Within organisations that are currently recharging per VM and recharging back on the actual VM size this is quite important as there is scope to use more underlying resource for the same money if a corner is cut, increase the amount of RAM/CPU constantly and this cost model goes out the window and so do your bottom line figures.
Summary
Ultimately to avoid any possible issues and arguments in CAB, the key is to ensure you rightsize your Virtual Machines and match the workload correctly in the first place. Hot Add of resource for OS’s supported running in VM’s really is a great thing, it is enabling x86 Workloads to act almost non stop mainframe style which means you have very little experienced downtime for apps and services, this is exactly what you get when you use Mainframe systems and the associated benefits of non stop. This strategy of dynamic growth enables VMware to acheive the goal of turning x86 into the new mainframe, this will undoubtedly play even a small role in adding huge amount of functionality improvements and value add within your organization so make sure you embrace it but make sure it dosnt get out of control.
Sunday, 17 May 2009
VM Sprawl - prevention rather than cure
Within the virtualised world today many people who have deployed virtualisation have the problem that business leaders and purse string holders now know about the great fantastic cost benefits that they can obtain from investment in VMware and other Hypervisors, examples of some of these benefits include;
- Ability to do more with less physical infrastructure and with less upfront capital expenditure
- Capability of deploying cheaper DR
- Reductions on project opex resource costs
- Introduction of improved agility for development lifecycles
- Reductions in deployment times on production rollout of server instances
- Reductions in real estate, they can even rent out your space if your part of a massive group of organisations
Large amounts of IT shops have enforced the ever popular "Virtualisation first" policy since the virtual boom time around 2006/7, this opportunity has been enabled by the excellent benefits and the excellent work VMware have done in ensuring that production workloads can and will be most certainly suitable on a Virtualised platform. This policy and the return benefits that the end service requestee has gained however is now almost likely starting to mean that your Infrastructure is growing out of control and at quite a rapid rate due to the popularity, also you are finding due to the agile benefits requestees for projects are probably slipping in the odd extra VM in an estate which they would not typically do with Physical tin due to the associated cost and process to deploy. You may find you start to experience operational issues such as your storage array is becoming full, your Networking switching full due to host demands and in worst cases that lovely space that you gained back through aggressive P2V's strategy circa 2005/6 is now needed back for ESX hosts, all requiring investment again.
Reactive measures
In its simplest form VM sprawl reactive resolution can start by general house cleaning, this wont require you to purchase a product as using Virtualcenter can quite easily accomplish and target reductions if needed. For example some VM's might be not registered on ESX hosts, some might be replicated or spun off to a clone due to original operational issues when the app team or ISV deployed the VM. You may also find that your actual presented VMDK's for VM's are way under filled so they can be shrunk to regain space.

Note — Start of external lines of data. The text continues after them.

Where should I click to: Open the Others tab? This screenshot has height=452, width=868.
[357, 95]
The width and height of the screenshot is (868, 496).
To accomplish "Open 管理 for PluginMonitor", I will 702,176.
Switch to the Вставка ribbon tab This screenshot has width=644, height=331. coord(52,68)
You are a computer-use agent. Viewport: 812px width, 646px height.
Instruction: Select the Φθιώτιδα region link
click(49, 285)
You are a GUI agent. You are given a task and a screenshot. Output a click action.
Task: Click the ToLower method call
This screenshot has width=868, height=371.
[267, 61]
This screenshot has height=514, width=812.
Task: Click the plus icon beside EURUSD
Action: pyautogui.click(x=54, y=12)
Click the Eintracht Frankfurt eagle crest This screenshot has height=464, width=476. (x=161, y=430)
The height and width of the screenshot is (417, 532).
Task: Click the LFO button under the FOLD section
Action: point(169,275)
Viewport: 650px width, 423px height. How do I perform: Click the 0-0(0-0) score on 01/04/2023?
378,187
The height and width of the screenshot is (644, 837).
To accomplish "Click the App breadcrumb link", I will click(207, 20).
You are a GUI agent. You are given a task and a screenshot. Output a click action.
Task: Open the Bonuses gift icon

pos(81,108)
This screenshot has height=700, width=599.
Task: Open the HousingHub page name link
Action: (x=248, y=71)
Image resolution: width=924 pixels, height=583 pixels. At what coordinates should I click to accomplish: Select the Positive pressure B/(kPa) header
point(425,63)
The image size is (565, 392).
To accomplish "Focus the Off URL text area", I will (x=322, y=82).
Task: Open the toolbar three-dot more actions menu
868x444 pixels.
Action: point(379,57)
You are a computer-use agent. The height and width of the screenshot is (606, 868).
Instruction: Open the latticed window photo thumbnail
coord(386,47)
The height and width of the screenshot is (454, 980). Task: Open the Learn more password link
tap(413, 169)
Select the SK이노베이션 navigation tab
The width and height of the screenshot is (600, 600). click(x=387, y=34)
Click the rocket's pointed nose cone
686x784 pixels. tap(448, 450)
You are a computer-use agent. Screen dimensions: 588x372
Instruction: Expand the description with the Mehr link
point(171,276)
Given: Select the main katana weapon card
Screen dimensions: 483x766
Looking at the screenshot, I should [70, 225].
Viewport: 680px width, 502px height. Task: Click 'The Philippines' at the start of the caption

On the consumed storage issues, vSphere 4 introduces a few added peices of functionality which will aid and reduce this in future, any recommendations are based on current releases. Main features include Thin Provisioning of VM's, this will enable you to grow VM usage and not have what is effectively whitespace within your VMDK's unable to be used.
Proactive planning and prevention
Every virtualised environment should have at least some kind of documented audit, if you have not got a CMDB then in simplest form an Excel spreadsheet provides a simplistic view of your Virtual Infrastructure and allocation. Virtualcenter has exportable reporting built in to contribute to build even a simple spreadsheet, to see this in action withinin your Virtualcenter today goto "VM and Template View" then select the highest level folder then select "File > Export > Export List". Some VI Admins may be quite clever with powershell scripts or by building SQL queries but this is quick and easy and intuitive. You can use this type of audit to also help capacity planning for your environment, this enables you to monitor how much space you have left and perform simplistic "What If" analysis on how much disk, RAM and CPU resource you would have when adding a new machine that is being requested.
Again VMware Virtualcenter will at some point this year have functionality within a module called CapacityIQ to enable you to gain this functionality from within the vCenter console, for more information see http://www.vmware.com/products/vcenter-capacityiq/ on this. I've seen it in action and its great, it provides out of the box functionality which will most certainly aid what I've said about within this post.
The Rolls Royce solution
For larger enterprise sized Virtual environments, keeping track of the constant demand and growth demand is impossible and to succeed IT services ideally need to be self service based with the end user or customer being able to request what they want through web mechanism. It would sound stupid to provide the enduser with control to increase even more the created problem of sprawl that you are experiencing, however to combat this the SSP (self service portal) can be provided with delegated privileges, pre defined object creation control, approval processes to higher level management or project support offices and also they can provide proactive benefits such as what if analysis and tombstone of Virtual Machines. All policy within the technology which is applied is set by IT governance policies and defined according to business requirement within the tools.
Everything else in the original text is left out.